What the exercise asks:
Exact reproductions of all the entries, please, and no pictures.

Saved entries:
• • •
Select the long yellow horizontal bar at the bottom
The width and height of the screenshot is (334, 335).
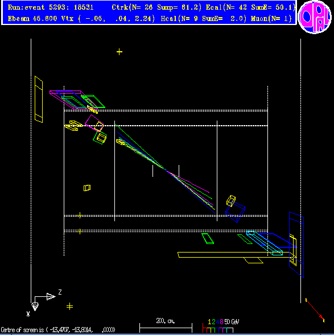pos(234,255)
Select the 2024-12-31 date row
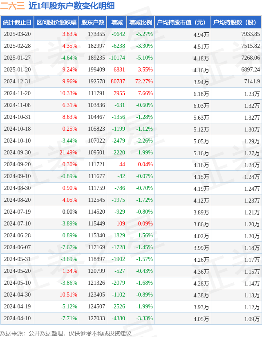This screenshot has height=337, width=262. pos(131,81)
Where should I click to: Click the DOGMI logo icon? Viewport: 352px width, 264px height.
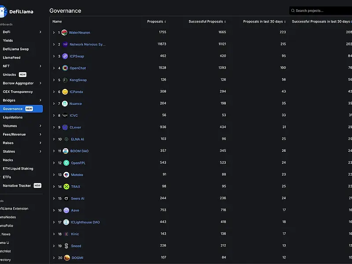coord(67,258)
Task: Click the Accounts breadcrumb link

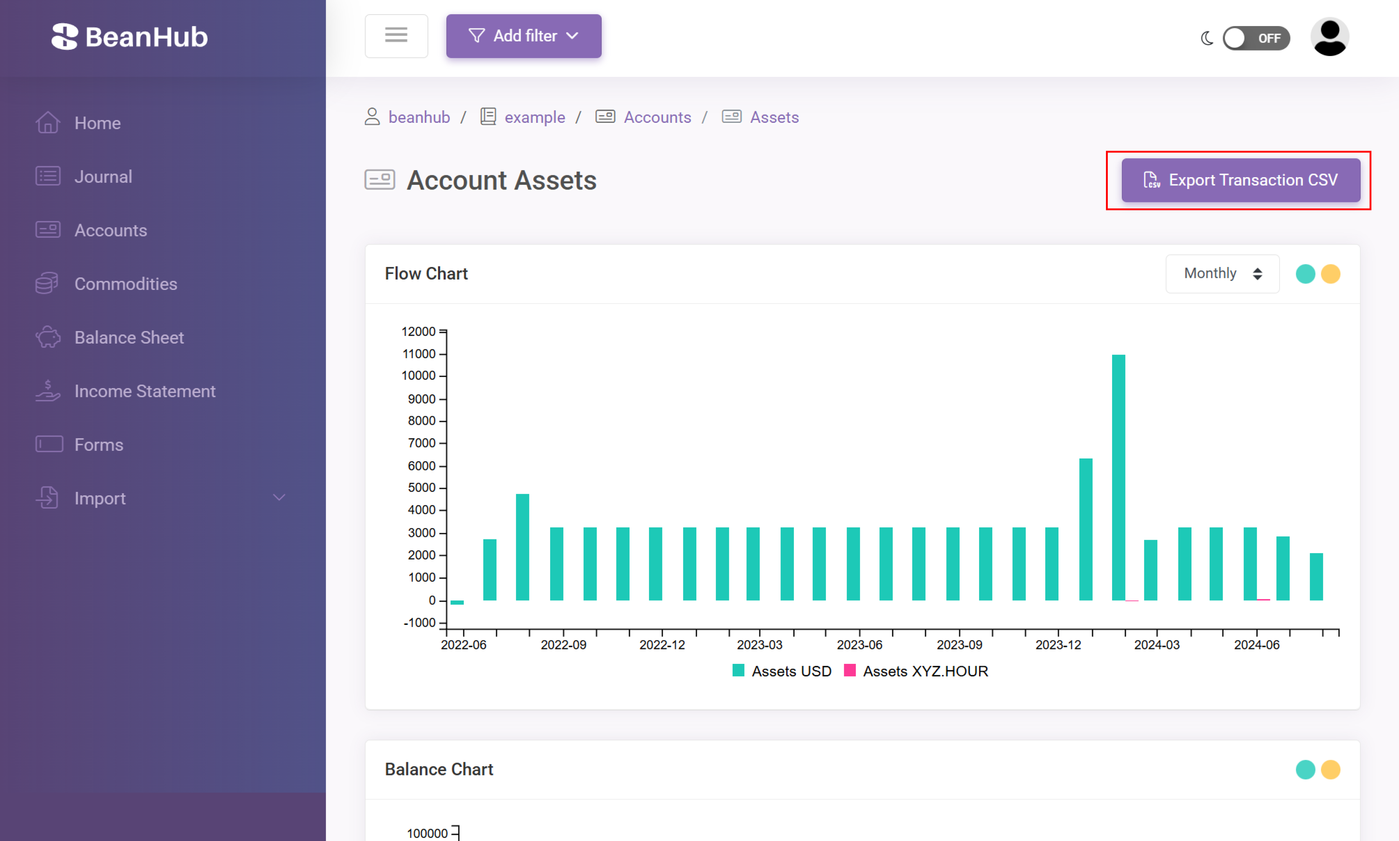Action: (x=657, y=117)
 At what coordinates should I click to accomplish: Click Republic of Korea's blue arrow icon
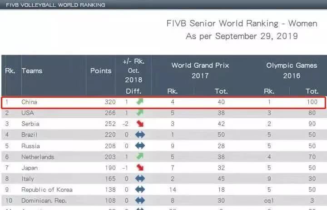pyautogui.click(x=140, y=190)
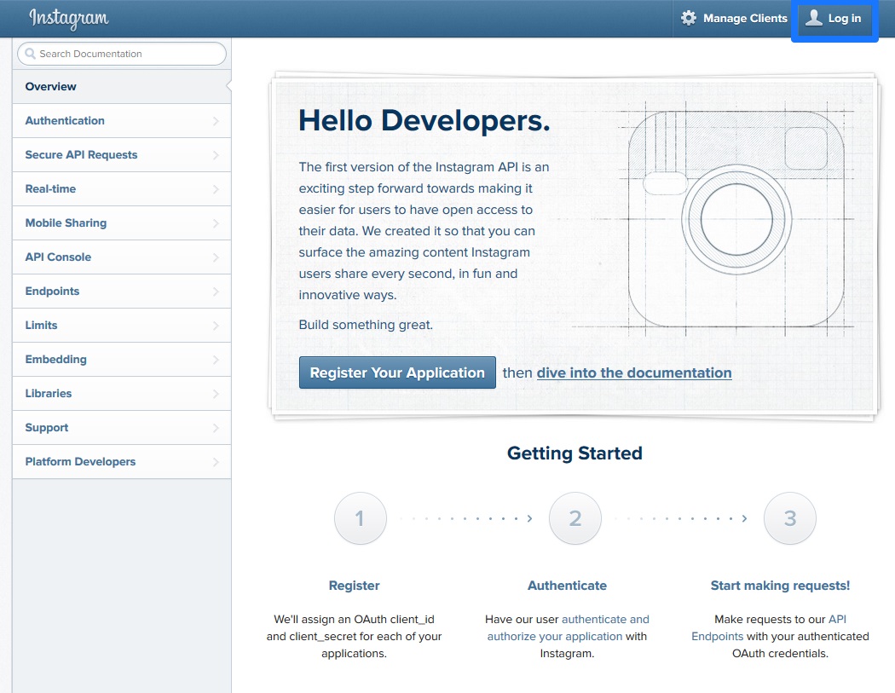Click the Search Documentation input field
Image resolution: width=895 pixels, height=693 pixels.
(128, 54)
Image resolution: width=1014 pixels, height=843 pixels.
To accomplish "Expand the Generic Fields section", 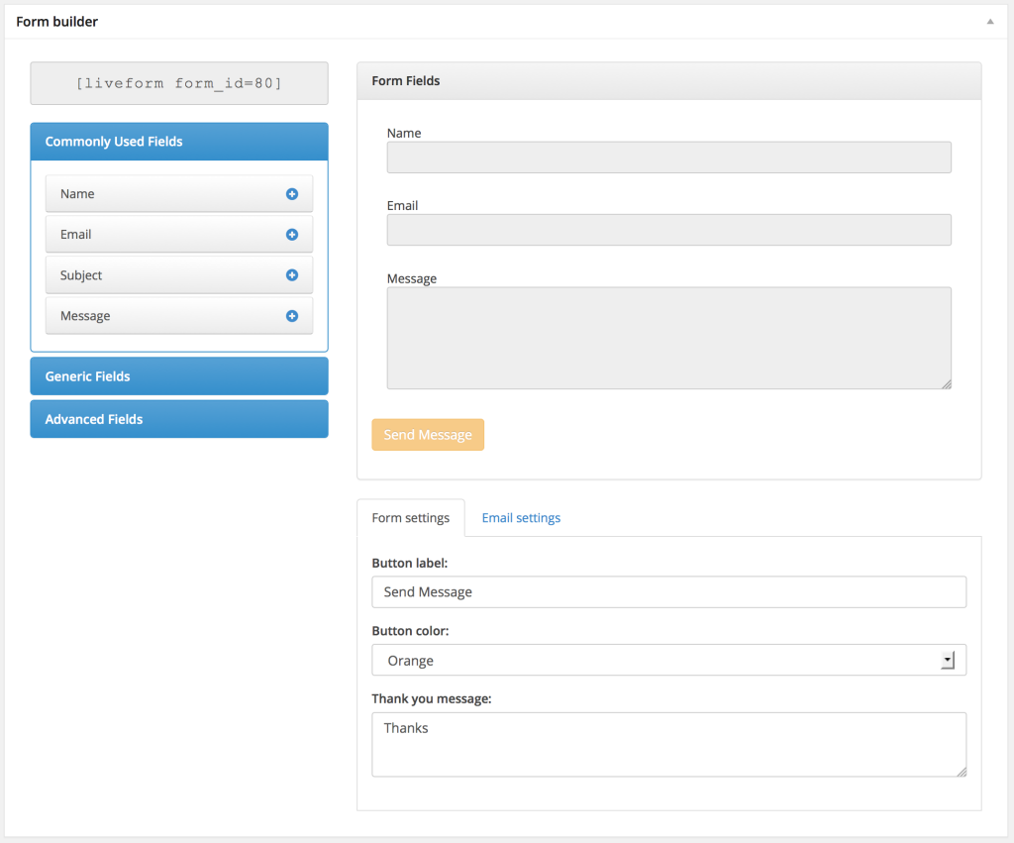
• • •
Task response:
Select the long yellow horizontal bar at the bottom
The width and height of the screenshot is (334, 335).
pos(234,255)
Select the 2024-12-31 date row
This screenshot has height=337, width=262. pos(131,81)
Where should I click to: Click the DOGMI logo icon? Viewport: 352px width, 264px height.
coord(67,258)
Task: Click the Accounts breadcrumb link

Action: (x=657, y=117)
 At what coordinates should I click to accomplish: Click Republic of Korea's blue arrow icon
pyautogui.click(x=140, y=190)
Click the Search Documentation input field
Image resolution: width=895 pixels, height=693 pixels.
(128, 54)
Image resolution: width=1014 pixels, height=843 pixels.
To accomplish "Expand the Generic Fields section", 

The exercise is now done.